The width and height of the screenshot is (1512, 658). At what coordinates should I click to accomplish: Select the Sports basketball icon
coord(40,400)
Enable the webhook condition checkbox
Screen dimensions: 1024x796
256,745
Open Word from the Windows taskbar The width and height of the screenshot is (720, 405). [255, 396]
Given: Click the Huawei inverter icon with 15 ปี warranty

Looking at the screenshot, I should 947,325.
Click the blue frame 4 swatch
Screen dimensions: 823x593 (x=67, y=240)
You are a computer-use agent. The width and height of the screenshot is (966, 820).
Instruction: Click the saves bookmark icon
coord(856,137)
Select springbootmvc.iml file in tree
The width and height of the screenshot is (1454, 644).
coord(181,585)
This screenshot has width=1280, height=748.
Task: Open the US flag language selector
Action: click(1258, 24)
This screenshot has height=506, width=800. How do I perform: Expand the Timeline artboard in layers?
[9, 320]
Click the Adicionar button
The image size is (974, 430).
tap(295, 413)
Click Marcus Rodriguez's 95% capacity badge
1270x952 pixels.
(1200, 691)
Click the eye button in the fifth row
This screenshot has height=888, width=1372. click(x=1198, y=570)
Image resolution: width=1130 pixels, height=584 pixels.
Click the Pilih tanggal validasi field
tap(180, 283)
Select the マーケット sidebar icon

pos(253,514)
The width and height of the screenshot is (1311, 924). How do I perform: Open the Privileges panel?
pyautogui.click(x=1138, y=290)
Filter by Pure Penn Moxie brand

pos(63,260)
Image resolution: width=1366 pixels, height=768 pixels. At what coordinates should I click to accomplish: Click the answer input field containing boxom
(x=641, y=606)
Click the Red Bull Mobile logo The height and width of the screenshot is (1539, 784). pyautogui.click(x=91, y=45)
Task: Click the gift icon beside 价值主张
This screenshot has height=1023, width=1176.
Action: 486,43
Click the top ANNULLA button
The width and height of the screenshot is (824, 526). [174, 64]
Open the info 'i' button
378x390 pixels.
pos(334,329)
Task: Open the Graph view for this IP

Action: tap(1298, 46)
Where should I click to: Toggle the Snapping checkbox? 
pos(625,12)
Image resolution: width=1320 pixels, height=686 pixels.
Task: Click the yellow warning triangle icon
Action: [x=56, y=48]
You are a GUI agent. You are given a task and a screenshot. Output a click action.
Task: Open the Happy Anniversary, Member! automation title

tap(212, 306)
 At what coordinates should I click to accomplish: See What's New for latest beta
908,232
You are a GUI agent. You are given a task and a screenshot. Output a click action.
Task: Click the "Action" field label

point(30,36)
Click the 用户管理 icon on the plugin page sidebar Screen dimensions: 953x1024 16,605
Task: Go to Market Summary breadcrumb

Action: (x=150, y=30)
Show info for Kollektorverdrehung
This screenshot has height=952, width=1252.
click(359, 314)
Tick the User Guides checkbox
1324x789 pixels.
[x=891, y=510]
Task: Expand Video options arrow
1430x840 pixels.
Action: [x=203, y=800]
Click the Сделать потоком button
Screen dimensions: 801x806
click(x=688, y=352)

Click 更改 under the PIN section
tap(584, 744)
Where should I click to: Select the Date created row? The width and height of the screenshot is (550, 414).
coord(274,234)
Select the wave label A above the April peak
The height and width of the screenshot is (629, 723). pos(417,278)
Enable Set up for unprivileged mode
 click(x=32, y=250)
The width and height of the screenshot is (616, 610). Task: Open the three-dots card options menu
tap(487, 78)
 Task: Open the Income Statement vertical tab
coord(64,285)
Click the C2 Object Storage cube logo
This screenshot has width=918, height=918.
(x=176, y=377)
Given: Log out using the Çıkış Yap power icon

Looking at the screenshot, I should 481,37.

▶ **TASK DESCRIPTION**
Copy out the part of the listing that opens with the line containing "Click the Adicionar button" and closes with the line containing "pos(253,514)", both lines included.

▶ **COMPLETE RESPONSE**
Click the Adicionar button
The image size is (974, 430).
tap(295, 413)
Click Marcus Rodriguez's 95% capacity badge
1270x952 pixels.
(1200, 691)
Click the eye button in the fifth row
This screenshot has height=888, width=1372. click(x=1198, y=570)
Image resolution: width=1130 pixels, height=584 pixels.
Click the Pilih tanggal validasi field
tap(180, 283)
Select the マーケット sidebar icon

pos(253,514)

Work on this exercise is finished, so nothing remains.